Repeat, word for word, every line from the line holding "At what coordinates" through the final line of the entries below. Skip all pictures.

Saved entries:
------

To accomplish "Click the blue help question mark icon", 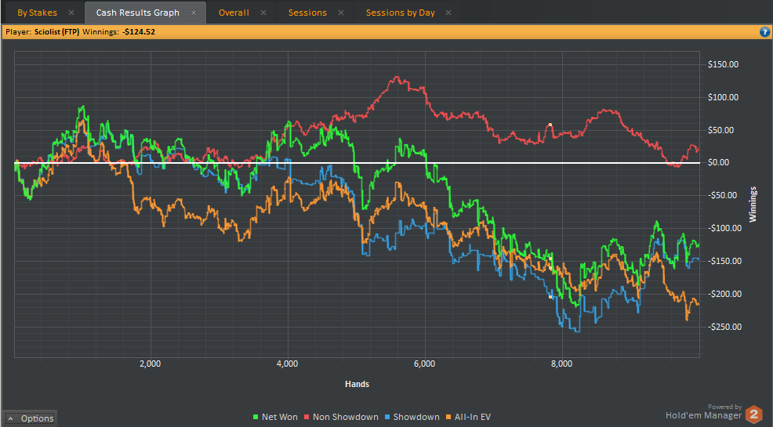I will click(x=764, y=32).
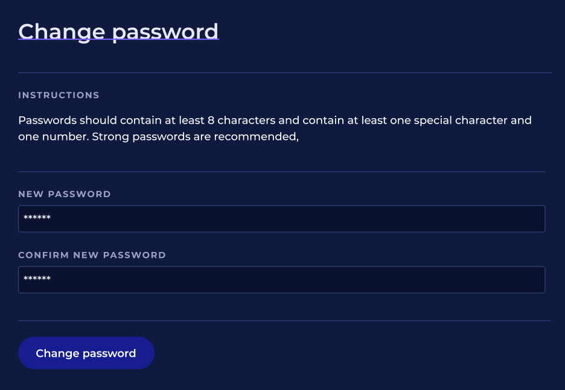Click the masked asterisks in Confirm New Password field

coord(37,280)
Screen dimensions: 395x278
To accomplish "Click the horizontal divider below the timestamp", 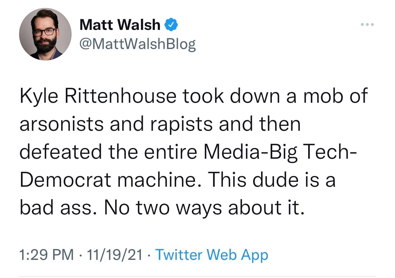I will click(x=198, y=276).
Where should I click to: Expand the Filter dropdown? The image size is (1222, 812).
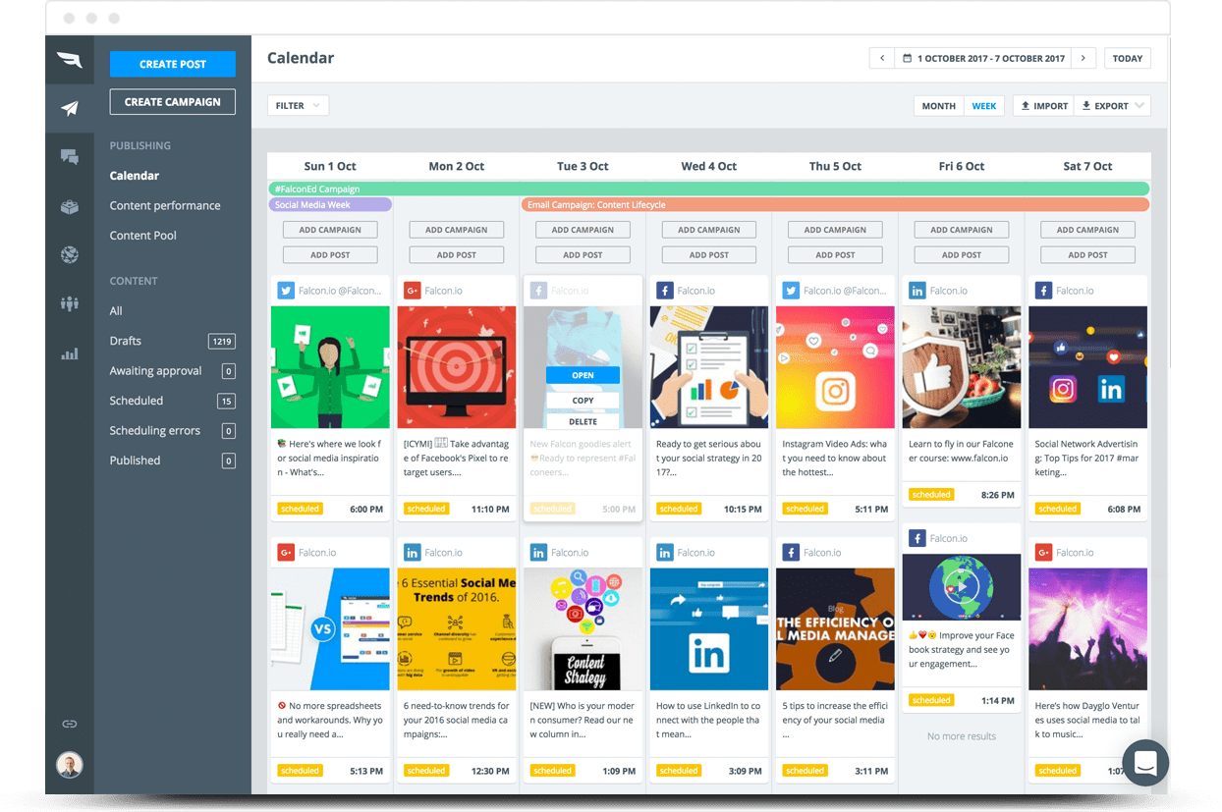pos(298,106)
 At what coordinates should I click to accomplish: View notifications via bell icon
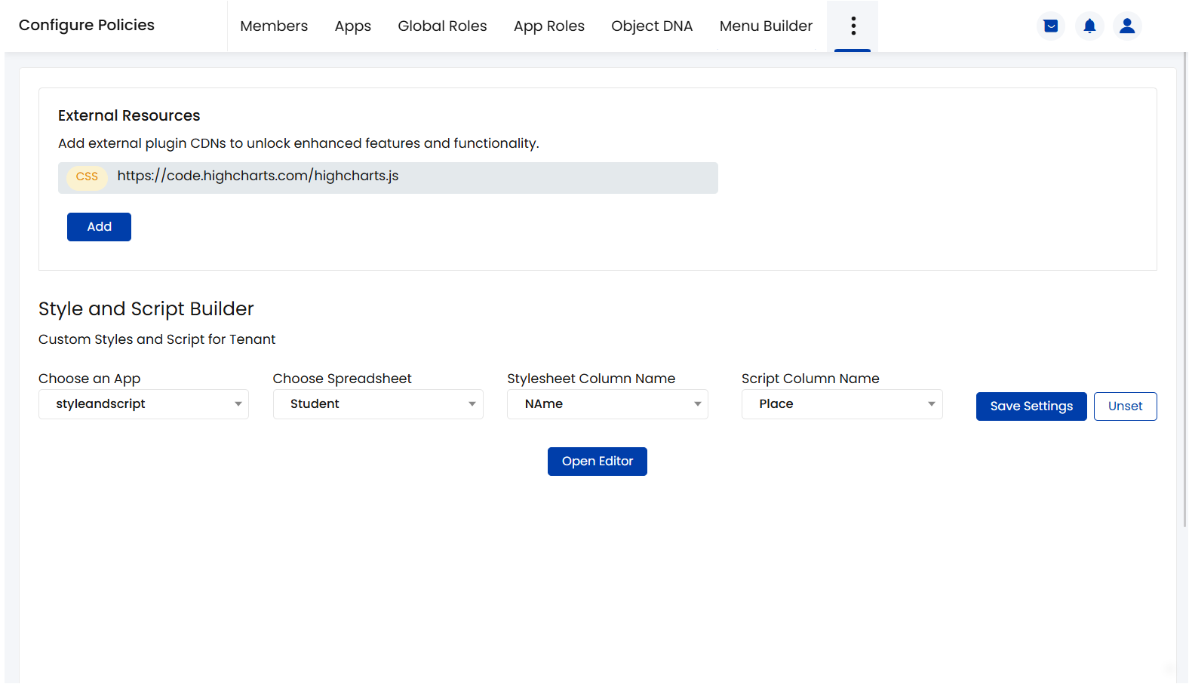click(1089, 26)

------

• Task output
 At what coordinates should I click to accomplish: View notifications via bell icon
click(1089, 26)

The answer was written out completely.